- Problem:
Please replace every "screenshot" in the items below with "screen capture" and leave everything else unchanged.

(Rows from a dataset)
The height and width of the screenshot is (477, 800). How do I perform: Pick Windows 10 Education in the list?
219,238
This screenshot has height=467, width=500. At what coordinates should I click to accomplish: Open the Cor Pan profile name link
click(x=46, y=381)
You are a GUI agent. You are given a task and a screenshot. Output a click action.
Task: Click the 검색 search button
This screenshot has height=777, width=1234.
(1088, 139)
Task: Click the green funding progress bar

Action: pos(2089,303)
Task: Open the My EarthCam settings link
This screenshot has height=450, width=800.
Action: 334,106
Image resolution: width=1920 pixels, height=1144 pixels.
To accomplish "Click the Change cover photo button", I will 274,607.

- Answer for the task:
The height and width of the screen capture is (477, 800). How do I perform: Pick Windows 10 Education in the list?
219,238
This screen capture has height=467, width=500. At what coordinates should I click to accomplish: Open the Cor Pan profile name link
click(x=46, y=381)
You are a GUI agent. You are given a task and a screen capture. Output a click action.
Task: Click the 검색 search button
This screen capture has height=777, width=1234.
(1088, 139)
Task: Click the green funding progress bar

Action: pos(2089,303)
Task: Open the My EarthCam settings link
This screen capture has height=450, width=800.
Action: 334,106
Image resolution: width=1920 pixels, height=1144 pixels.
To accomplish "Click the Change cover photo button", I will 274,607.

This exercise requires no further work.